Im Übrigen sind mit dieser Problematik und dieser aus meiner Sicht ganz offenkundigen Fehlentwicklung keineswegs nur Fragen der Verfassungsästhetik berührt, sondern auch die hochpolitische Frage verbunden, welche Folgen es eigentlich hat, wenn immer häufiger neben Grundsätzen und Grundregeln politische Gestaltungsabsichten mit Verfassungsrang ausgestattet werden. Was bedeutet das eigentlich für die Spielräume künftiger Gesetzgeber wiederum demokratisch legitimierter Mehrheiten und damit für die Architektur unseres politischen Systems, für das wir uns gerne und zurecht wechselseitig beglückwünschen, weil uns in unserer Geschichte selten Ähnliches ähnlich gut gelungen ist wie diese Verfassung.

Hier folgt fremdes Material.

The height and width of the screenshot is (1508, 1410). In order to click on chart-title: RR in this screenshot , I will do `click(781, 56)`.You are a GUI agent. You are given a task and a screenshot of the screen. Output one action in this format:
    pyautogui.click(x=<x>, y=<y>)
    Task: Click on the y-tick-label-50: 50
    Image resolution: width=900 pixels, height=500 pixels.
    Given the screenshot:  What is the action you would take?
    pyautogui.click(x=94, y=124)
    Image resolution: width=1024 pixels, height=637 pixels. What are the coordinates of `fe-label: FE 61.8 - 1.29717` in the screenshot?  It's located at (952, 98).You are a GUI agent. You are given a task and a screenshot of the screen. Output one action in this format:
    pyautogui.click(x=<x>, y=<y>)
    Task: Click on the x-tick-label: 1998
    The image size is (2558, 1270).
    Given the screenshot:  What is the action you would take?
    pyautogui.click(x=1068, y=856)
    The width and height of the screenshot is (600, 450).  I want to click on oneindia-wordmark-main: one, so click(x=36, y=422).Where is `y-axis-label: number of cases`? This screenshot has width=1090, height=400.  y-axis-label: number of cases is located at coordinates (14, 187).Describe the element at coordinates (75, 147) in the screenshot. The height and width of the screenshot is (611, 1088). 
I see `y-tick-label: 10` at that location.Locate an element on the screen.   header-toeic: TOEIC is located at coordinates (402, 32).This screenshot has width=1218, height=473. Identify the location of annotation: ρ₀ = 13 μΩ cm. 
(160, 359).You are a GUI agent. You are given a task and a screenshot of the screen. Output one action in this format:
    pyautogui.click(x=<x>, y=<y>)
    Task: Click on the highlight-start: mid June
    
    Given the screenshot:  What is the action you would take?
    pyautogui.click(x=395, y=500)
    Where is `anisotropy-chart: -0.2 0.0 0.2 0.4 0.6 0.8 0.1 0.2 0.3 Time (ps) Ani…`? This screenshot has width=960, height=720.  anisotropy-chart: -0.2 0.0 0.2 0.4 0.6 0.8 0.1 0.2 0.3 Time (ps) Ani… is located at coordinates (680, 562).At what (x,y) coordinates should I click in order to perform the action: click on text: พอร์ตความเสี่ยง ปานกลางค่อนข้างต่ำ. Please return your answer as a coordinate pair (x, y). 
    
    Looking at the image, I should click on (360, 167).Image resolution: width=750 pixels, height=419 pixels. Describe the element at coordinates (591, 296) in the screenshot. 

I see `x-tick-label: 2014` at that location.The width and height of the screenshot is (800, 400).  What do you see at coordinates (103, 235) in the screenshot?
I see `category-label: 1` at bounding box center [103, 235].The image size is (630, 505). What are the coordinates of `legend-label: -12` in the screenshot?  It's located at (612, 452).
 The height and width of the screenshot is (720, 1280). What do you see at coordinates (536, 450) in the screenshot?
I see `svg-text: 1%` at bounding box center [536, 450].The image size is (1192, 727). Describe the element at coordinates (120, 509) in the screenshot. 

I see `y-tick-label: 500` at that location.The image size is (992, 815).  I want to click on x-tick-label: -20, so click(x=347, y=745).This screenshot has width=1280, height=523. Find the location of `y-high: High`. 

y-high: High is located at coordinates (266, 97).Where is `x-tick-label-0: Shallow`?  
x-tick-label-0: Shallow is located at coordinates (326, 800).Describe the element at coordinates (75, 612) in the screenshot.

Meine Damen und Herren, es ist natürlich nicht ganz zufällig, das ich in meiner Dankadresse gerade diesen Punkt mit einem besonderen Akzent versehen habe, weil ich gerade nach den jüngeren stattgefundenen Erfahrungen glaube Anlass zu haben darauf hinzuweisen, dass wir uns einen etwas sorgfältigeren Umgang nicht nur mit Gesetzgebung im Allgemeinen, sondern schon gar mit Verfassungsgesetzgebung wieder angewöhnen müssen. Das Grundgesetz ist keine Baustelle, sondern wenn überhaupt das Grundstück und das Fundament, auf dem sich der Bau von Staat und Gesellschaft ständig entwickelt durch Anbauten und Umbauten, durch Aufstockungen und Erneuerungen. Nicht jede Veränderung erweist sich als Verbesserung. Diese eher banale aber solide Einsicht reicht selbstverständlich nicht, Veränderungserwartungen auszuweichen oder sie gar blockieren zu wollen. Aber sie ist doch mindestens ein Grund zur Sorgfalt und erinnert an die klassische Empfehlung von Max Weber, neben der Leidenschaft auch Augenmaß und Verantwortungsbewusstsein zur Grundlage politischer Entscheidungen zu machen.

Meine Damen und Herren, für die Großzügigkeit, meine regelmäßigen Bemühungen um diese ebenso komplizierten wie zentralen Zusammenhänge mit einem Preis für öffentliche Rede auszustatten, möchte ich mich herzlich bedanken, nicht zuletzt für die Geduld, mit der Sie eine erneut unvollkommene Annäherung an diesen Sachverhalt heute Mittag bei vorgeschrittener Zeit ertragen haben.